> [Written instruction]: Reproduce the lines from the one containing "Where should I click to: Click the word" through the one containing "Looking at the", inclusive, switching "bet slip" to "betting slip" and leaving everything else unchanged. Leave the pictures out of your answer.

> [Provided records]:
----

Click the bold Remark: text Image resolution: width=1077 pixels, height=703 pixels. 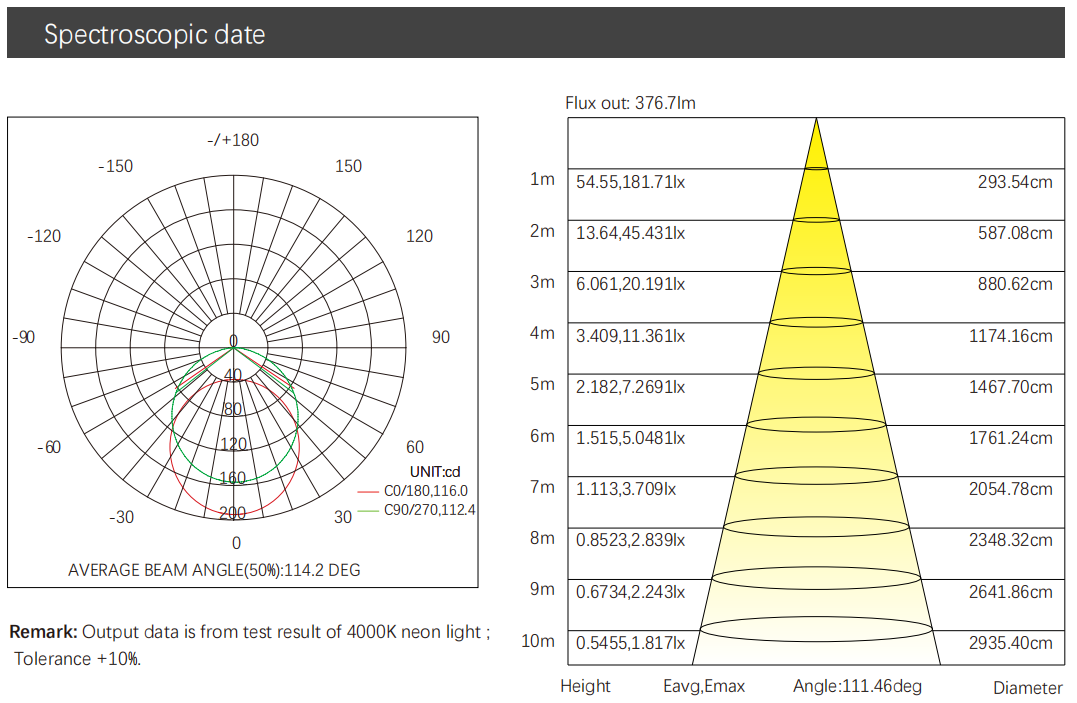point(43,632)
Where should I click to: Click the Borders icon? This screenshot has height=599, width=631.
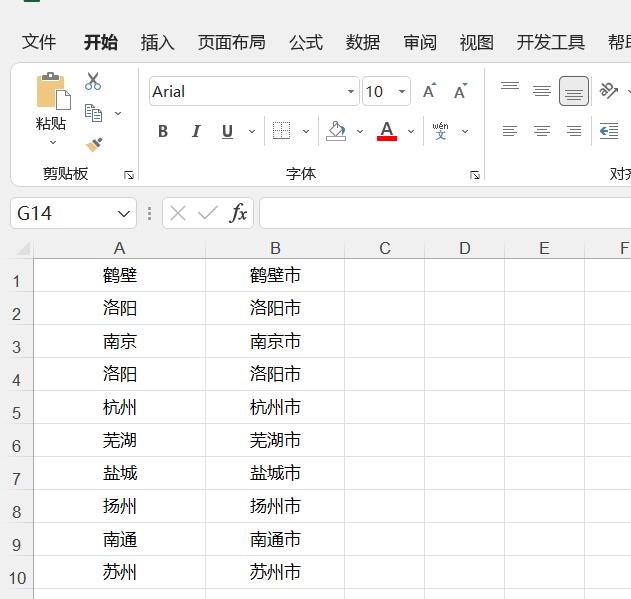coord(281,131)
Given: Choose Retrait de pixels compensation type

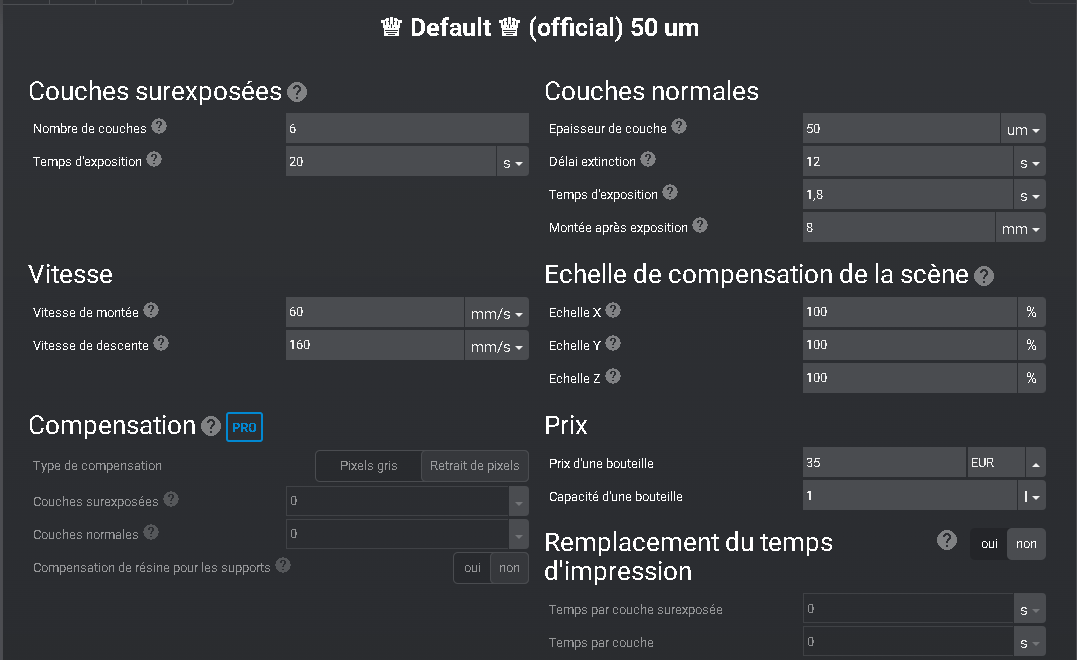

----

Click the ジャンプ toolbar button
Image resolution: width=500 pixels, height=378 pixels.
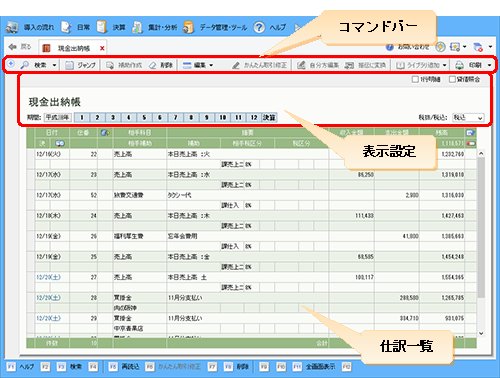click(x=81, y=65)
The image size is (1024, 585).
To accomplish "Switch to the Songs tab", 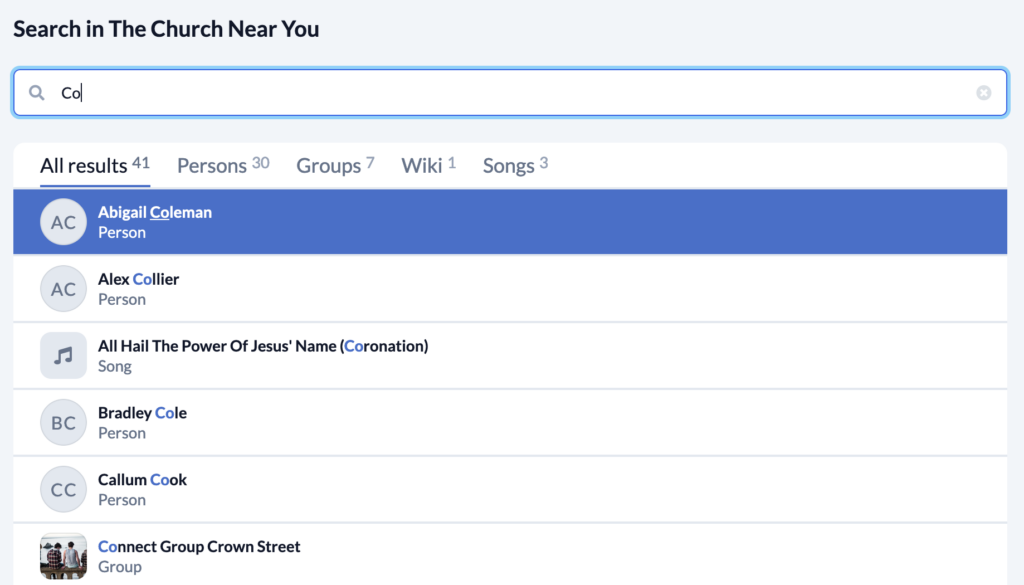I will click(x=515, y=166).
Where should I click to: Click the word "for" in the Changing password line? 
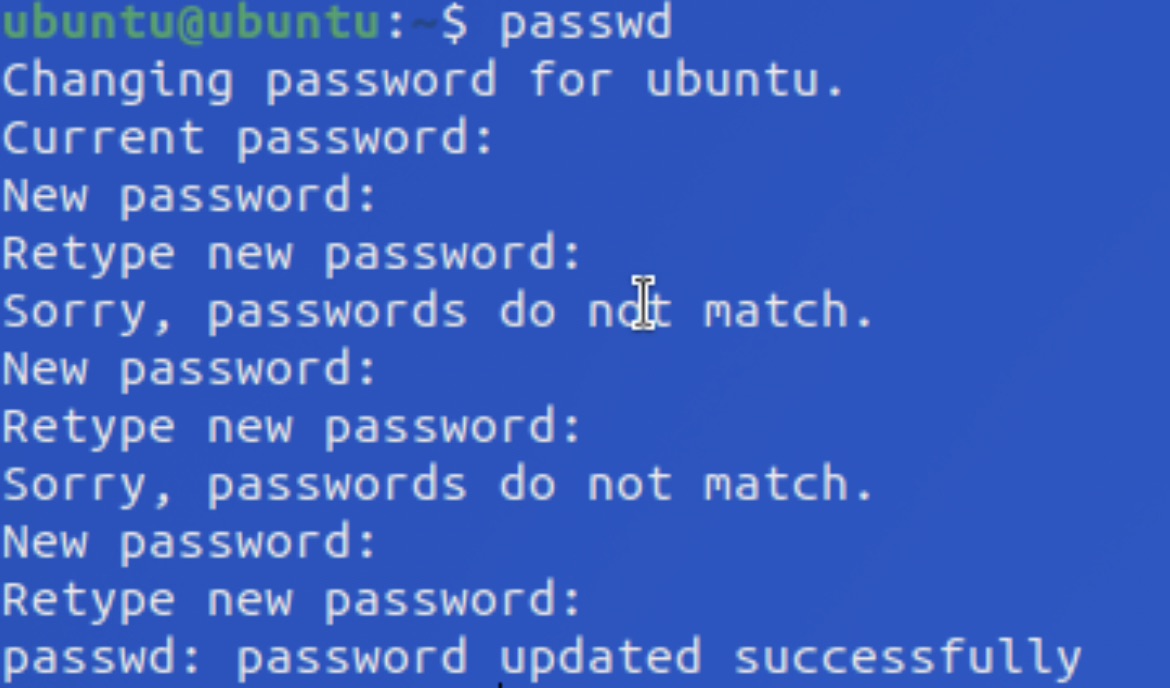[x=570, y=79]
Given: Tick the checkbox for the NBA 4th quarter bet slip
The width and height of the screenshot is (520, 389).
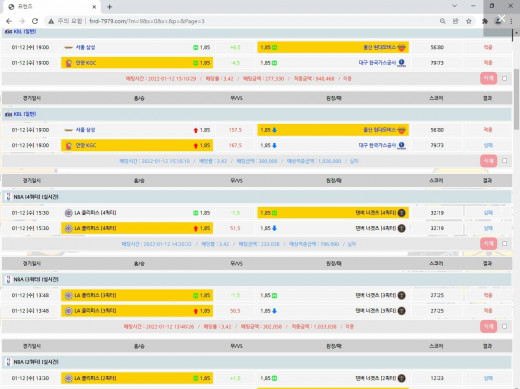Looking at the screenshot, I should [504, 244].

----

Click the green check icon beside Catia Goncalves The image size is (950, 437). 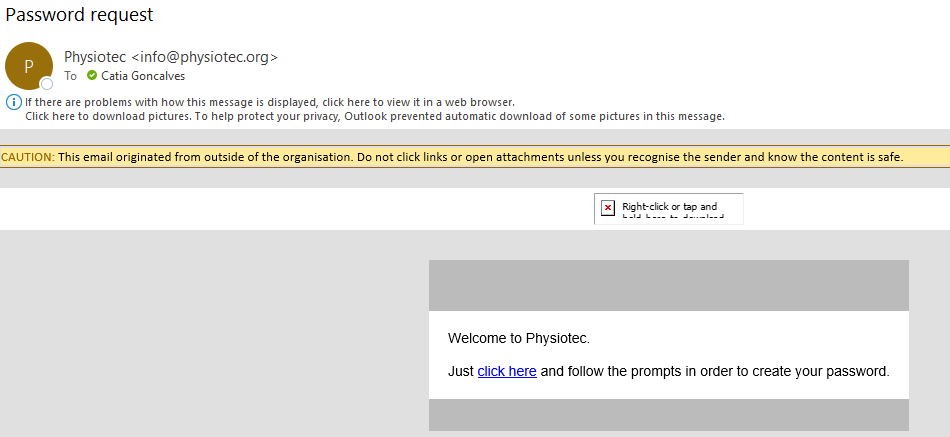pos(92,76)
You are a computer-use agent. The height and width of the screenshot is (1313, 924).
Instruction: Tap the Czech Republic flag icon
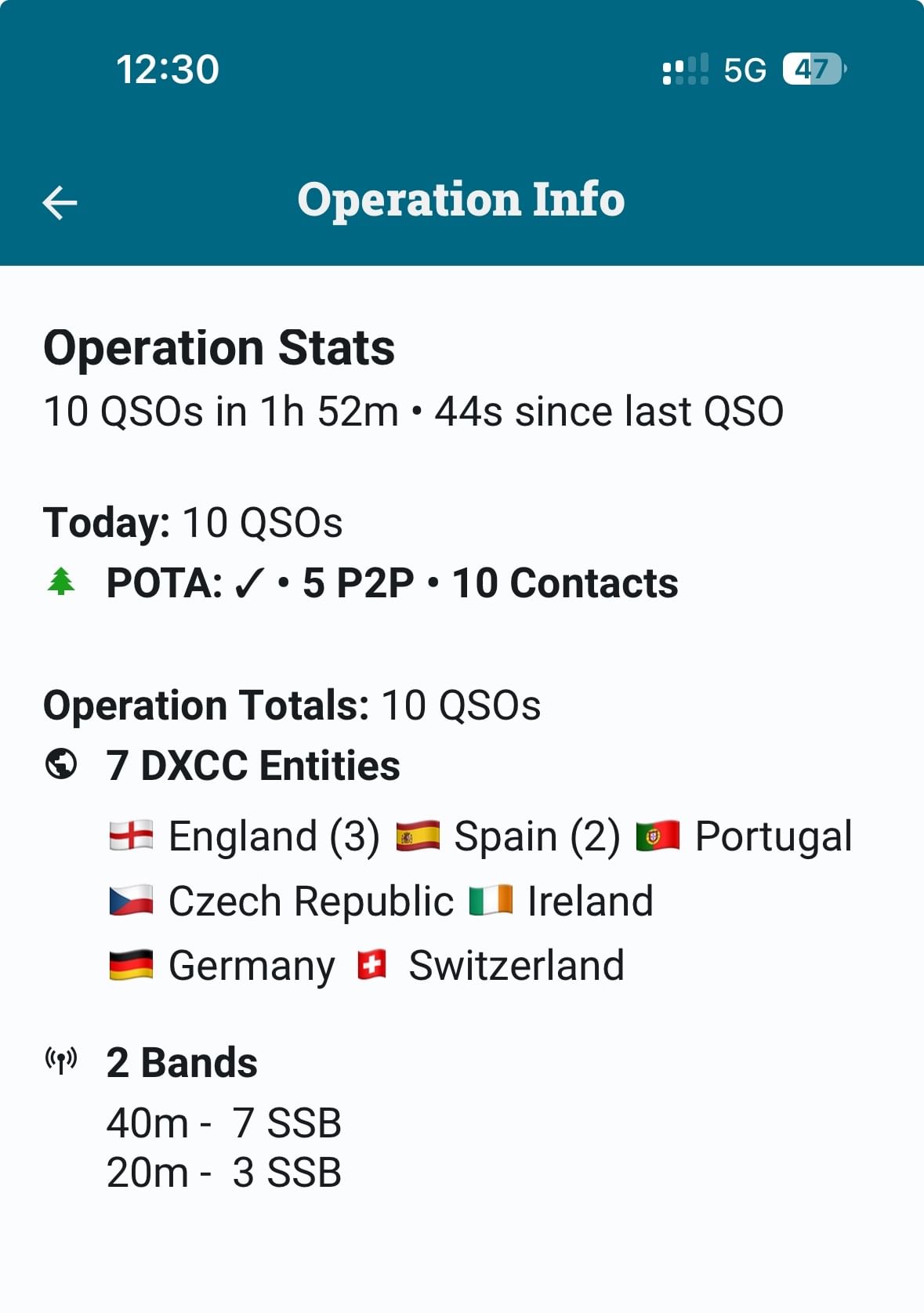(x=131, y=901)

----

> [Answer to this task]:
Where should I click to: Click the word "for" in the Changing password line? 
[x=570, y=79]
Given: Tick the checkbox for the NBA 4th quarter betting slip
The width and height of the screenshot is (520, 389).
Looking at the screenshot, I should [504, 244].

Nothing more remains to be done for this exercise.